Als ProSieben Leipzig verließ, blieb Schumacher und gründete sein Unternehmen. Die TV-Firma bedient die Wertschöpfungskette von der ersten Idee bis zur Abgabe sendefertiger DVDs: Konzepte schreiben und Trailer drehen, Projekte an die Sender verkaufen, Protagonisten finden, auswählen und vorstellen, Kosten kalkulieren. Von vier Castings wird nur eine Geschichte gekauft. Dann rückt ein Team mit Autor, Kameramann und Tontechniker aus, dreht tagelang, schließlich wird das Rohmaterial noch mehrere Tage zusammengeschnitten, dann muss der fertige Film mehrere Abnahmen durchlaufen. Fernsehen machen, das bedeutet für ihn: “Menschen erzählen.” Soll heißen: Menschen entdecken und einen Ausschnitt ihres Lebens fernsehtauglich aufbereiten, Geschichten kreieren, Emotionen erzeugen.
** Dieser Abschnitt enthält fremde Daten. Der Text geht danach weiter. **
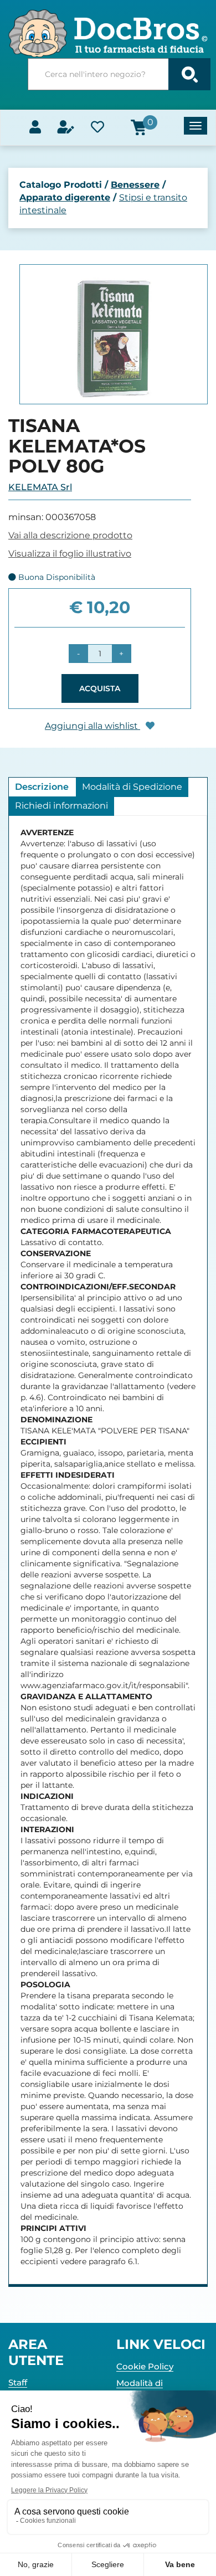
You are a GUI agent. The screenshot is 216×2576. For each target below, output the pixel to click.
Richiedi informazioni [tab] (61, 805)
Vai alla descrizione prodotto (70, 535)
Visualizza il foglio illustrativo (69, 553)
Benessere (135, 184)
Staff (17, 2382)
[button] (78, 653)
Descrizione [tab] (42, 786)
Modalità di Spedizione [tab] (132, 786)
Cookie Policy (144, 2366)
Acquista (99, 688)
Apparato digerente (64, 197)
Sie ist nicht höflich, sie ist direkt
Etwa die Hälfte seines Teams sind Redakteure, die anderen kümmern sich um Technik, Organisation und Finanzen, dazu gibt es Auszubildende und Volontäre. Manche Kollegen kommen und gehen auch mit den Projekten. Doch allein für die Aschenputtel-und-Prinzessinnen-Marke “Katzenberger” arbeiten heute vier Leute, sie ist ein eigener Geschäftsbereich. Denn gerade hinter der scheinbaren Lockerheit steckt harte Arbeit. “Es ist anspruchsvoll, dass es leicht aussieht”, sagt Schumacher. Und auch die Honorare stagnieren. “Manche Sender zahlen nicht mehr als vor zehn Jahren.” Etliche aufwendig produzierte Pilotfilme erscheinen nie. Dann sind schnell 100 000 Euro in den Sand gesetzt. Unter dem Strich bleiben durchschnittlich zehn Prozent Gewinn übrig, mal deutlich mehr, mal deutlich weniger.
Künftig will Schumacher mehr Geld mit Lizenzen im Ausland verdienen, besonders gern mit seinem Partner Jim Milio in Los Angeles. Tragende Marke aber bleibt Daniela Katzenberger. “Sie hat unsere Möglichkeiten enorm erweitert”, sagt Schumacher. “Sie hat mir beigebracht, eine Marke zu kreieren.” Auch wenn das heißt, Schuhe zu verkaufen. Sie bereichere sein Leben. “Sie erzieht mich zur Ehrlichkeit. Sie ist nicht höflich, sondern sehr direkt.” Immerhin behält sie 80 Prozent ihrer Gagen, sie dürfte damit schon Millionärin sein. Der Erfolg, meint Schumacher, könne noch viele Jahre anhalten. “Sie ist der Gottschalk der jungen Generation, sie ist eine Lebensmarke.” Allerdings: Wenn die beiden sich heute in der Leipziger Gottschedstraße treffen, ziehen sie sich in versteckte Ecken zurück. “Das Bad in der Menge ist nicht ihr Ding”, so Schumacher. Da sei sie, kaum zu glauben, “scheu”.